Alla chiesa dei Cappuccini dell’ospedale San Martino il momento di preghiera per il 16enne genovese morto nell’incendio di Capodanno in Svizzera
Si è svolto nel tardo pomeriggio, alle 18.30, presso la chiesa dei Cappuccini dell’ospedale San Martino di Genova, il rosario in memoria di Emanuele Galeppini, il ragazzo genovese di 16 anni vittima del tragico incendio avvenuto nella notte di Capodanno nell’edificio Le Constellation a Crans-Montana, in Svizzera. Un momento di raccoglimento intimo e composto, nel rispetto del dolore della famiglia, celebrato in un luogo simbolo per la città e per la comunità sanitaria genovese.
La camera ardente e la partecipazione delle istituzioni
Il feretro di Emanuele era giunto nella Cappella dei Cappuccini nella giornata di lunedì 5 gennaio, consentendo l’apertura della camera ardente. Al rosario, che si è svolto a porte chiuse, hanno partecipato esclusivamente i genitori, i familiari più stretti e gli amici più intimi del giovane. Presenti anche alcune autorità cittadine e religiose, tra cui il presidente della Regione Liguria Marco Bucci, la sindaca di Genova Silvia Salis e l’arcivescovo di Genova monsignor Marco Tasca, a testimonianza della vicinanza istituzionale a una famiglia colpita da una perdita che ha profondamente segnato l’intera città.
Il rientro della salma a Genova
Nel pomeriggio del giorno precedente, la salma di Emanuele Galeppini era stata accolta a Genova dopo il trasferimento dall’aeroporto di Linate. Ad attendere il feretro c’erano il prefetto Cinzia Torraco, la sindaca Silvia Salis e l’arcivescovo Marco Tasca, che ha impartito la benedizione alla bara. Il viaggio da Milano a Genova è stato accompagnato dal presidente Marco Bucci e dall’assessore regionale Giacomo Giampedrone, un gesto di vicinanza istituzionale rivolto in primo luogo ai genitori, Beatrice ed Edoardo, al fratellino e ai parenti, raccolti in un silenzio carico di dolore condiviso da tutta la città.
Il cordoglio della città e del mondo sportivo
La morte di Emanuele Galeppini ha suscitato un’ondata di commozione che ha attraversato Genova in ogni suo ambito. Dal mondo del golf, dove il ragazzo era considerato una giovane promessa, fino al Genoa, la squadra del cuore di Emanuele, che ha voluto esprimere la propria vicinanza con un cuscino di fiori. Un lutto che ha superato i confini dello sport e che ha unito idealmente istituzioni, associazioni e semplici cittadini nel ricordo di un ragazzo scomparso in circostanze drammatiche.
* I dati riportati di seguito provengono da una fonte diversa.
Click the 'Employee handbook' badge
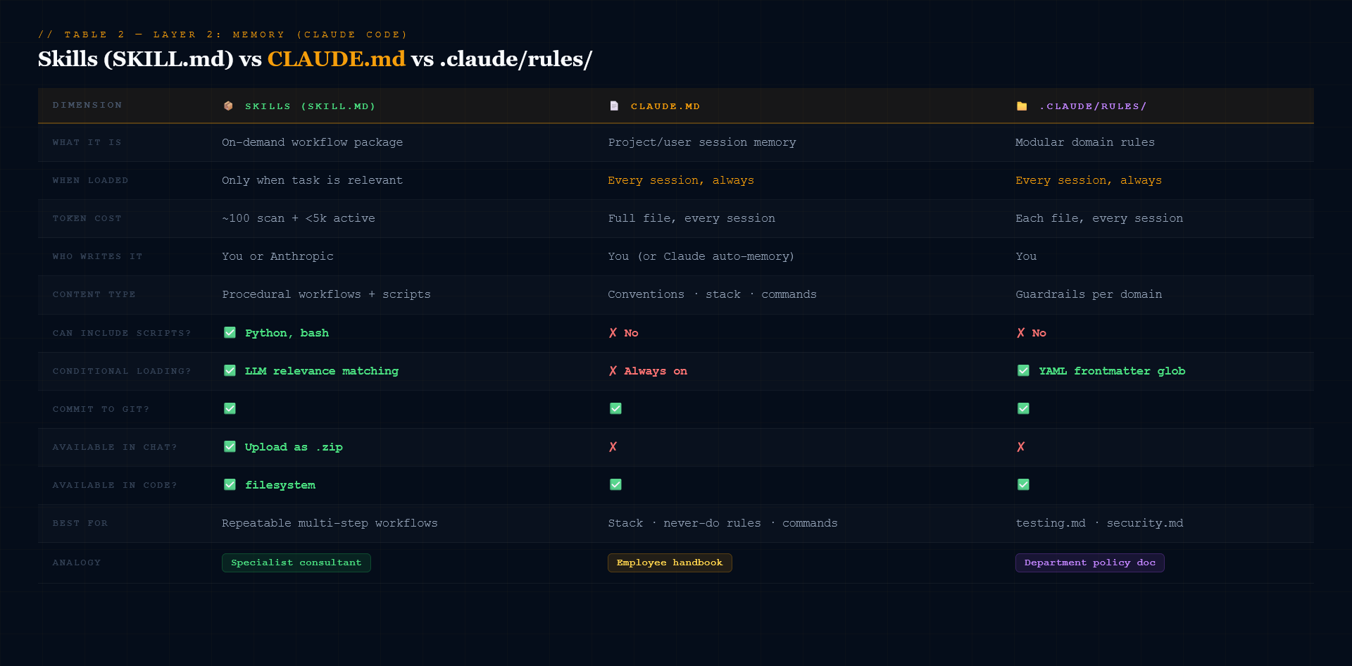1352x666 pixels. tap(669, 563)
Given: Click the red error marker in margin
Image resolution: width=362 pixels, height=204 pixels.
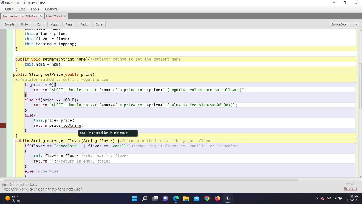Looking at the screenshot, I should point(3,125).
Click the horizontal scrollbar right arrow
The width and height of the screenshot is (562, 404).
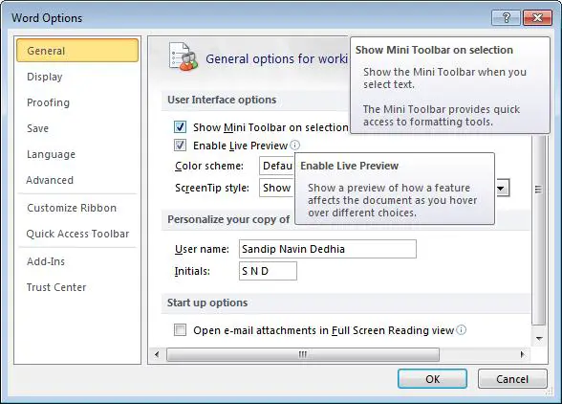click(522, 354)
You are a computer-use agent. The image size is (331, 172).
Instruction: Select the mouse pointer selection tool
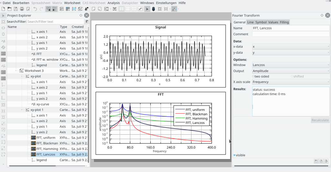point(147,9)
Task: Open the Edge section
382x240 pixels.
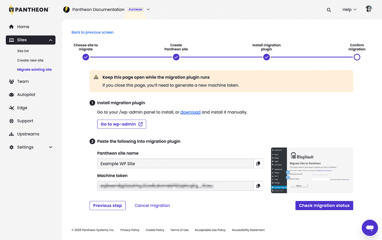Action: tap(22, 108)

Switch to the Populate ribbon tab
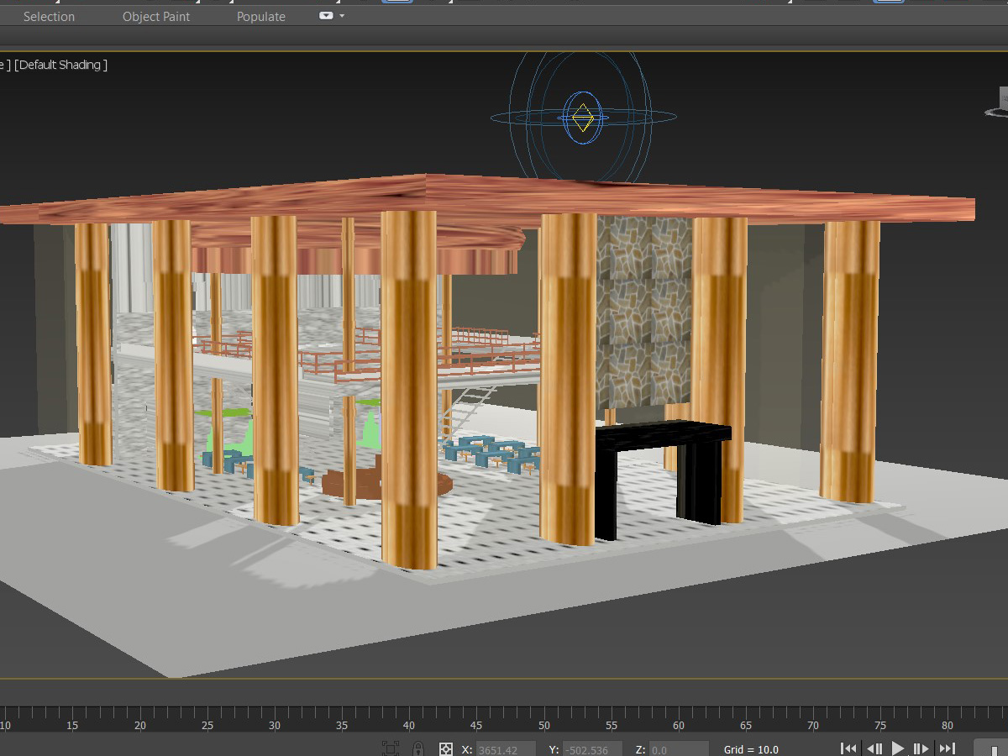click(x=260, y=17)
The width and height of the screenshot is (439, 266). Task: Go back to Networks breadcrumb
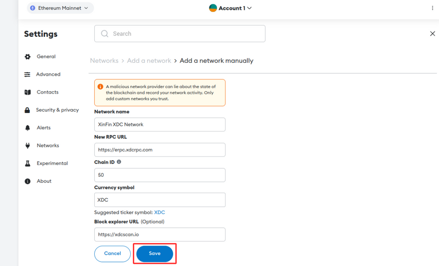pos(104,61)
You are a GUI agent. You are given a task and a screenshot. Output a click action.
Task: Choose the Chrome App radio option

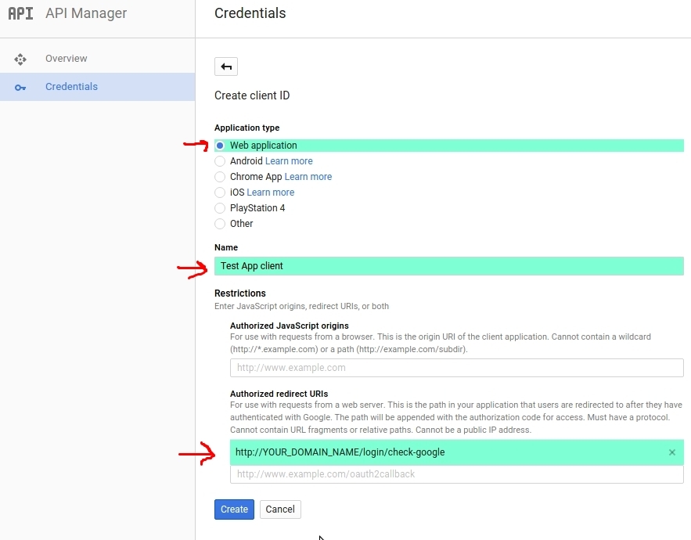click(x=220, y=177)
Funerali in forma privata per volontà della famiglia
Resta confermata la scelta della famiglia di mantenere il massimo riserbo sulle esequie. Data, orario e luogo dei funerali non saranno resi pubblici. La cerimonia si svolgerà in forma strettamente privata, nel rispetto del dolore dei genitori e dei familiari più prossimi. Anche nelle prossime ore sarà comunque possibile rendere omaggio a Emanuele recandosi alla camera ardente, prima della chiusura definitiva.
Il minuto di silenzio nelle scuole italiane
Mercoledì 7 gennaio, in tutte le scuole italiane, sarà osservato un minuto di silenzio in memoria delle vittime del tragico incendio di Crans-Montana. L’iniziativa è stata annunciata dal Ministro dell’Istruzione e del Merito Giuseppe Valditara. Il ministro ha voluto sottolineare il valore simbolico di un gesto condiviso a livello nazionale. “In questo momento di profondo dolore, il pensiero della comunità scolastica è rivolto ai giovani che hanno perso la vita in circostanze che avrebbero dovuto essere di spensieratezza e condivisione”. Ha dichiarato il ministro, esprimendo il cordoglio e la vicinanza alle famiglie colpite.